Shellabarger v. State, 5 Ill. Ct. Cl. 296 (1927)

March 10, 1927 · Illinois Court of Claims · No. 1025
5 Ill. Ct. Cl. 296

(No. 1025

Claim denied.)

Clifford Deane Shellabarger, Claimant, vs. State of Illinois, Respondent.

Opinion filed March 10, 1927.

Independent contractor — State not liable for acts of. An independent contractor in the construction of a part of the State hard roads is not an agent of the State.

Respondeat superior — when State not liable for negligence of its employees. The State is not liable for the negligence of its agents or employees.

Russell F. Meyer, for claimant.

Oscar E. Carlstrom, Attorney General ; Frank R. Eagleton, Assistant Attorney General, for respondent.

Mr. Justice Thomas

delivered the opinion of the court:

This claim is for damages caused by an automobile accident which occurred on the 30th day of April, A. D. 1925, on State Highway No. 2, about one mile and a half south of the town of Minonk in Woodford county. At the time of the accident the highway was still under construction, and was not received and taken over by the State for maintenance until December 15,1925.

About 10:30 p. m. on the day before the accident claimant left Mattoon, Illinois, in company with Buth Edwards. They were in a Buick coupe and were going to some town in Iowa, where they had a theatrical engagement for the next day. It was a dark night and raining, and claimant was driving about thirty miles an hour at the time of the accident, which happened about 4 o’clock in the morning. The day before the accident workmen had been building the dirt shoulders along the sides of the pavement and left dirt upon it from a fourth to a half inch deep. When claimant reached the place where this dirt was, his car skidded and turned over, throwing both of the occupants out, and damaging the car and "claimant’s wearing apparel. Claimant alleges that his salary was $125.00 per week, and that, as a result of the accident, he was unable to work for six weeks, and that he should be paid at that rate for the time he lost from work, amounting to $750.00; that his car was damaged $600.00, his wearing apparel $100.00, and that his past and prospective actual pecuniary loss for bodily injuries is $1000.00; for which amounts he asks to be reimbursed by the State.

*297The attorneys representing claimant and defendant have stipulated that the contract for the construction of the slab of concrete on and along Route No. 2 at the point where the accident occurred was awarded September 14, 1923, that the construction on said contract began on May 14,1924, and that the contract was not finished and accepted by the State until December 15,1925. The evidence also shows that at the time of the accident the road was under construction and that signs were posted in plain view reading, “Road under construction, travel at your own risk, ’ ’ and ‘1 Men working. ’ ’

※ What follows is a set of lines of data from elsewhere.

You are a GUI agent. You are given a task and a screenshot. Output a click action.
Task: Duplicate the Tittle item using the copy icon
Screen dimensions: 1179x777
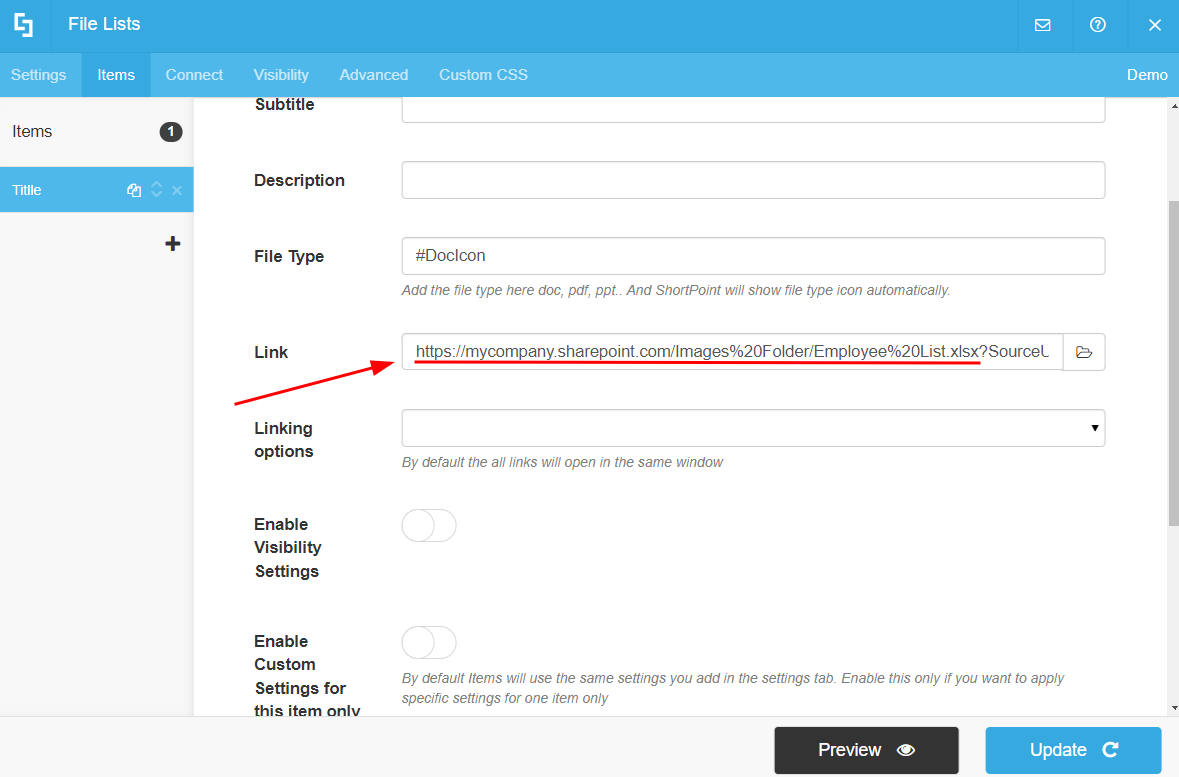coord(135,189)
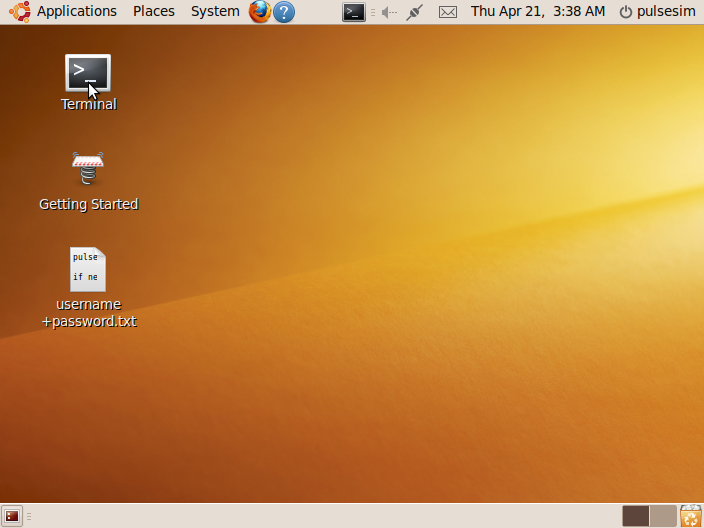Expand the System menu
Viewport: 704px width, 528px height.
215,12
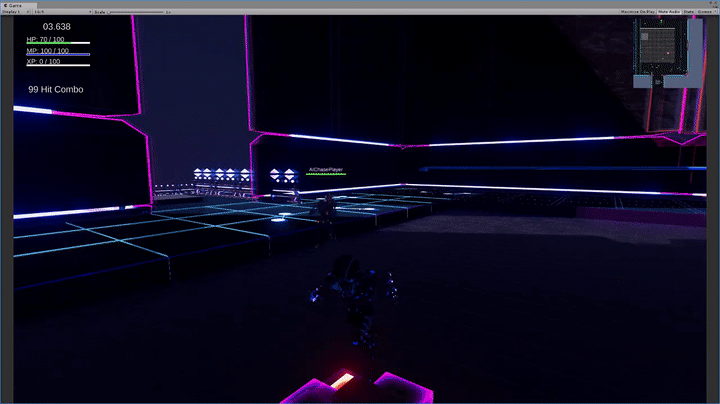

Section 12 of the Bond Issue Act provides that the public highways upon which such roads are being constructed shall, during the construction period and continuously thereafter be under the jurisdiction and control of the Department of Public Works and Buildings, but the duty of maintaining such highways shall rest on the local authorities until such construction work has been completed. Route No. 2 at the point of the accident was under construction at the time these injuries and damages were received and had not been accepted by the Department of Public Works and Buildings, but was still under the jurisdiction of the local road authorities of Woodford county.

The Attorney General has filed a general and special demurrer to the declaration, and contends the State is not liable for the damages suffered by claimant.

- The road in question was not being constructed by the agents of the State, but by an independent contractor. But even if the contractor could be held to be an agent of the State, that would not make the State liable, for it is well settled that the principle of respondeat superior does not apply to the State.

The Supreme Court of this State has repeatedly held that towns and counties are not liable for damages caused by the negligence of the agents and officials of such municipalities in constructing and maintaining roads. The reason is that such municipalities are sub-divisions of the State for governmental purposes. Upon the same principle the State, being the whole body of people organized for governmental purposes, is not liable for such damages. (Dunning v. State, No. 806, decided this term.)

We are of the opinion that the State is not liable in this case, and the demurrer will be sustained and case dismissed.